Comparing Distance Sensors

Before wiring a distance sensor, choose the right one for your project:

Sensor Method Range Accuracy Best for
HC-SR04 Ultrasonic 2–400 cm ±3 mm Medium-range general use
VL53L0X Laser (ToF) 3–120 cm ±3% Precision, all surfaces
IR digital Infrared 2–30 cm ON/OFF only Obstacle detection, line following

When to Use Which Distance Sensor

Monty thinking Use the HC-SR04 for most robot obstacle avoidance — it is inexpensive and has long range. Use the VL53L0X when you need millimeter accuracy or when your target surface absorbs sound (fabric, foam). Use the IR sensor when you only need to know "obstacle yes or no" within a few centimeters, like a line-following robot.

Key Takeaways

  • DHT11/DHT22: single-pin protocol via dht module; wait at least 2 s between readings.
  • BME280: I2C sensor measuring temperature, humidity, and pressure; copy driver to Pico.
  • DS18B20: 1-Wire waterproof probe; onewire + ds18x20 modules; multiple sensors per wire.
  • HC-SR04: trigger a pulse, time the echo; distance = duration_µs / 58 in centimeters.
  • VL53L0X: laser time-of-flight via I2C; read tof.range in millimeters.
  • IR sensor: digital ON/OFF for obstacle or line detection; most common sensor in robot kits.
Quick Check: The HC-SR04 echo pin is HIGH for 1160 µs. How far is the object? (Click to reveal)
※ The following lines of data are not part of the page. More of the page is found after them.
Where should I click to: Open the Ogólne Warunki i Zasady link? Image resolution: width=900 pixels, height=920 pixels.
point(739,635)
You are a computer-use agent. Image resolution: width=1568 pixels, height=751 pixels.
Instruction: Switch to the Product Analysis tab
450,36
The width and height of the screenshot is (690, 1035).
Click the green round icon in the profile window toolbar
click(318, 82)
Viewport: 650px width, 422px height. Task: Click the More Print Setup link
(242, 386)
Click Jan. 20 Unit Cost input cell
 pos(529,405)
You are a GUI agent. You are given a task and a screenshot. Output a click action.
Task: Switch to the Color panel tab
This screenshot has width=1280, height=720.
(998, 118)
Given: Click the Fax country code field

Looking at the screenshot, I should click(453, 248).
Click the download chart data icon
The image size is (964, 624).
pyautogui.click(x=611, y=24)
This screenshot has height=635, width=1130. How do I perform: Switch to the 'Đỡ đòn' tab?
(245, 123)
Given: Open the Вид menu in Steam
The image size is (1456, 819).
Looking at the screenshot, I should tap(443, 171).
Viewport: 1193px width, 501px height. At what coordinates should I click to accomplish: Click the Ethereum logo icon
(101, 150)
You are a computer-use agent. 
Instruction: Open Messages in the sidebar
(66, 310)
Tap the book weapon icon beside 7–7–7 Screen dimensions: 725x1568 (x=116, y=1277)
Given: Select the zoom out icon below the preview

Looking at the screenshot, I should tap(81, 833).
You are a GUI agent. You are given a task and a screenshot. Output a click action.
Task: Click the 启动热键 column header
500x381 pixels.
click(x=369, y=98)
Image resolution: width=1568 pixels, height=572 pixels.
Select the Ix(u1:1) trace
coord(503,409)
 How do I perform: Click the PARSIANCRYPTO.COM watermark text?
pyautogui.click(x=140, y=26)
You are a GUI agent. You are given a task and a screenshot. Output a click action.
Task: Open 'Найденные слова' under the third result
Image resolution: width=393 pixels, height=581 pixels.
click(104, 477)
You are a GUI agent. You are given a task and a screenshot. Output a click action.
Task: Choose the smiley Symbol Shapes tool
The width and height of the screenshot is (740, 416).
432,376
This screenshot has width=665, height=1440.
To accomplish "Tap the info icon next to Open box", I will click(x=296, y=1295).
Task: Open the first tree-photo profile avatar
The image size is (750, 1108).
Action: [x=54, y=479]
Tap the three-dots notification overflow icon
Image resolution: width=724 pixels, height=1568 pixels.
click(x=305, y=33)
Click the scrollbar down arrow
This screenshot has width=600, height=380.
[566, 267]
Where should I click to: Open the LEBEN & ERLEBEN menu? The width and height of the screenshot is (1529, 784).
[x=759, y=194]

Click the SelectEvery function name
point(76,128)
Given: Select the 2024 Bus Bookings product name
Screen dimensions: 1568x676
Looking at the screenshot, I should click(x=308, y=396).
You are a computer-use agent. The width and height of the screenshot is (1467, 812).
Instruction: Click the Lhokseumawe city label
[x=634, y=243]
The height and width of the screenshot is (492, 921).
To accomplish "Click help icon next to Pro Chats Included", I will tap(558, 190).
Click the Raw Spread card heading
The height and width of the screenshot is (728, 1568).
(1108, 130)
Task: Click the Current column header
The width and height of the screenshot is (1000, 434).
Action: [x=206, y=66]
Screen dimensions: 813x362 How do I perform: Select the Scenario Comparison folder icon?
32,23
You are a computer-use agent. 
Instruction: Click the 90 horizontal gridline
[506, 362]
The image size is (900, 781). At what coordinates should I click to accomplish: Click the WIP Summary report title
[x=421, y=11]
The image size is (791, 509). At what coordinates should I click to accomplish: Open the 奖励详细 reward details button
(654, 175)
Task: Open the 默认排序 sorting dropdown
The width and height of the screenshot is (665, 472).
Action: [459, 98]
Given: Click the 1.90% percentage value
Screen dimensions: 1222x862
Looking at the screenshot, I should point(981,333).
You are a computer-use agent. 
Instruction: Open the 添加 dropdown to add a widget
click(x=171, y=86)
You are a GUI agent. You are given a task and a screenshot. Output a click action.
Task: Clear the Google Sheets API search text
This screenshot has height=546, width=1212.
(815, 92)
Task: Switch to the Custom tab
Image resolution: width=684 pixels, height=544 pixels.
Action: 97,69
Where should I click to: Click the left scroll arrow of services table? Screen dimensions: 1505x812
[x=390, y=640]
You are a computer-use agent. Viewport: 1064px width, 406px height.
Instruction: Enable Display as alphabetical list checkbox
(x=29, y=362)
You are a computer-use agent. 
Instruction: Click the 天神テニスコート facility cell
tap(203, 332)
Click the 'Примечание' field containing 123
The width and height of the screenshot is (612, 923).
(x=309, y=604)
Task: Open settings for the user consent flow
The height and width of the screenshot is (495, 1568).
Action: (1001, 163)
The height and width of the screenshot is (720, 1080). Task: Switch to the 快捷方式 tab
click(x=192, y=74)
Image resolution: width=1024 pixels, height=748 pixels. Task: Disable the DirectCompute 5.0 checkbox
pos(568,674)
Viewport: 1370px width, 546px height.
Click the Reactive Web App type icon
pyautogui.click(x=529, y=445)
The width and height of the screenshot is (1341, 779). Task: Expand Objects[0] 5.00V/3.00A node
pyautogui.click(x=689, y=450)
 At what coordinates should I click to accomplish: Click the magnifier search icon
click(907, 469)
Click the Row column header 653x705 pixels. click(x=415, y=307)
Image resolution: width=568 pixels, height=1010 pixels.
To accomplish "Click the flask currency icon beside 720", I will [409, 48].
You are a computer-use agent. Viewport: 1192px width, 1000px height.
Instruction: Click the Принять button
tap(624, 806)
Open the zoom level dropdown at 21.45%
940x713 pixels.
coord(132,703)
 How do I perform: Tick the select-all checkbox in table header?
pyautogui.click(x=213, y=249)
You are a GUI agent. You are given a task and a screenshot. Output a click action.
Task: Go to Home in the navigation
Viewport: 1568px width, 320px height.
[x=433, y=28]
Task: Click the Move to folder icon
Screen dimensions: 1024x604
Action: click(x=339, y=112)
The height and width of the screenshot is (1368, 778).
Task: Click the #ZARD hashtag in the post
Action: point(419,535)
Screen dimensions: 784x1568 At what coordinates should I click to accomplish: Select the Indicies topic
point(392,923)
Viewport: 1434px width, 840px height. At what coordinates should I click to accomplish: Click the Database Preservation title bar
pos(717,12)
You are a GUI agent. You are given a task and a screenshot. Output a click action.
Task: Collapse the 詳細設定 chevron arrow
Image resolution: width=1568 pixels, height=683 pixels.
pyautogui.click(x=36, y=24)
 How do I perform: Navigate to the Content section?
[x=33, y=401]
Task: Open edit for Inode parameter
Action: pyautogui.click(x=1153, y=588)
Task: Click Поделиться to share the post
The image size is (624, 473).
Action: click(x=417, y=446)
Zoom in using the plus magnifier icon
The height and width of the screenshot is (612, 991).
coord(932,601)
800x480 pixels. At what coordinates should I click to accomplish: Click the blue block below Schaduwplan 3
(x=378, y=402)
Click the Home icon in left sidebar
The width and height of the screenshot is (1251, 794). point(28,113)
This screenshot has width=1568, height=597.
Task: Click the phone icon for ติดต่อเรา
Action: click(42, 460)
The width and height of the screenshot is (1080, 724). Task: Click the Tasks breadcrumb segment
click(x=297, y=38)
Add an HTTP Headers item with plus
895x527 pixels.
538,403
20 cm1160 / 58 = 20. The formula distance_cm = duration_µs / 58 combines the speed of sound and the round-trip distance.

Sensors Connected — Data Flowing!

Monty celebrating Your Pico can now feel temperature, humidity, pressure, and distance. That is a weather station plus a robot proximity sensor right there. Chapter 10 expands your sensor library further — motion detection, orientation from an accelerometer/gyroscope, and ambient light sensing. You are building real physical computing skills!